Les artistes et travailleurs culturels voient pour leur part les contrats coupés les uns après les autres. « Toutes nos résidences sont annulées, car il nous est impossible de donner accès à nos bâtiments aux artistes pour travailler », confirme Vincent de Repentigny, directeur artistique et général de l’organisme en arts vivants LA SERRE. Quant au financement, le Conseil des arts du Canada (CAC) suspend ses subventions pour les projets impliquant des voyages jusqu’au 31 juillet, tandis qu’au Conseil des arts et des lettres du Québec (CALQ), l’analyse des dossiers 2020-2021 est reportée jusqu’à nouvel ordre. « Le plus difficile pour les organismes culturels, c’est de planifier à plus long terme, ne sachant pas combien de temps la crise durera », souligne Julie Lacroix.
De nombreux rassemblements artistiques ont été annulés, à l’image de l’International de la sculpture de Beauce Art qui devait se tenir du 24 mai au 14 juin à Saint-Georges. « Il était devenu impensable de maintenir le symposium, qui réunit des sculpteurs des quatre coins de la planète, ou même de le déplacer plus tard dans l’année compte tenu de tous les préparatifs nécessaires à la tenue d’un tel événement et de l’incertitude résultant de cette crise internationale », indiquait l’organisation dans un communiqué.
L’édition 2020 de la foire Papier, qui devait quant à elle avoir lieu à Montréal fin avril avant d’être reportée à la mi-juin, aura finalement lieu gratuitement en ligne dès le 1er juin. Le site Web de la foire deviendra une vitrine numérique où les amateurs d’art pourront entrer en contact avec les galeristes, découvrir les œuvres et assister aux tables rondes. « L’Association conçoit cette offensive de promotion comme un effort concret vers une relance du marché de l’art », a indiqué l’AGAC, qui développe également une application de réalité augmentée pour visualiser les œuvres chez soi.
C’est aussi pour le numérique qu’a opté Philippe U. del Drago, directeur général et artistique du Festival International du Film sur l’Art (Le FIFA), qui s’est tenu fin mars. Quarante-huit heures après l’interdiction des rassemblements, le temps de réorganiser son équipe et de contacter les ayants droit des films, le directeur annonçait que le festival se ferait en ligne.

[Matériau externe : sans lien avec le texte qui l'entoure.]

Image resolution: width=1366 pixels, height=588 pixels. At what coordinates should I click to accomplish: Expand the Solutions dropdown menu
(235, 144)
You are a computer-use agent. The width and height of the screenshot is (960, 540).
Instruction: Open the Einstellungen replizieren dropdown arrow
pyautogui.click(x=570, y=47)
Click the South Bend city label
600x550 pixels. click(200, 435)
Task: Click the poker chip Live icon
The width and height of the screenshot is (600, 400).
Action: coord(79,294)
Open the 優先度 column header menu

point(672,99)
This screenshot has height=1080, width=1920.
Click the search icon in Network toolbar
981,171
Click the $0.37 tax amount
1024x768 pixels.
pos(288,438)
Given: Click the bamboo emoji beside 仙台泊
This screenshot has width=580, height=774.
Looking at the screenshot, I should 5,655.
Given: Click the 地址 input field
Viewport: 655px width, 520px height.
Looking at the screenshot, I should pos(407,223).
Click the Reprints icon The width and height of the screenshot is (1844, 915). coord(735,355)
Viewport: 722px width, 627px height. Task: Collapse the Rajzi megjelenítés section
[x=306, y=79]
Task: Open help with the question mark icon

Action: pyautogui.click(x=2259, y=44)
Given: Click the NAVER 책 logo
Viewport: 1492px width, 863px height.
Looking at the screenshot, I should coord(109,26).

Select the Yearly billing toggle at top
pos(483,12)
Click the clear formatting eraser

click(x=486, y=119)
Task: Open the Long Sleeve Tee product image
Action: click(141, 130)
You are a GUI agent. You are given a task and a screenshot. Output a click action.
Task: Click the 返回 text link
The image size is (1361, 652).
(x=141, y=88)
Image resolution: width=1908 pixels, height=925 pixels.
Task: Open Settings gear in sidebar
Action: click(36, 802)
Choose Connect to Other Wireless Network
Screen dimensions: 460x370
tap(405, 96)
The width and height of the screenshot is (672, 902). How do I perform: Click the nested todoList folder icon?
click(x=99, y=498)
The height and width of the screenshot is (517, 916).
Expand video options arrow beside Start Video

Le FIFA a été parmi les premiers festivals au monde à basculer au numérique en proposant une partie de sa programmation sur Vimeo pour trente dollars. « Dans ces périodes de crise majeure, il faut être capable de se recentrer sur son métier. Nous, on apporte une programmation à un public. La programmation était déjà faite et je me suis dit qu’en ces temps sombres elle pourrait faire du bien aux gens, alors on l’a offerte en ligne », explique son directeur.

Culture sur le Web
En réaction à la crise, de nombreux établissements culturels mettent en avant leurs ressources en ligne. Le Musée national des beaux-arts du Québec (MNBAQ) propose ainsi des visites virtuelles de ses salles, et on trouve sur le site du Musée d’art contemporain de Montréal (MAC) une zone audio-vidéo et une sélection d’œuvres qui permettent entre autres de (re)visiter les grandes expos et d’en savoir plus sur les artistes.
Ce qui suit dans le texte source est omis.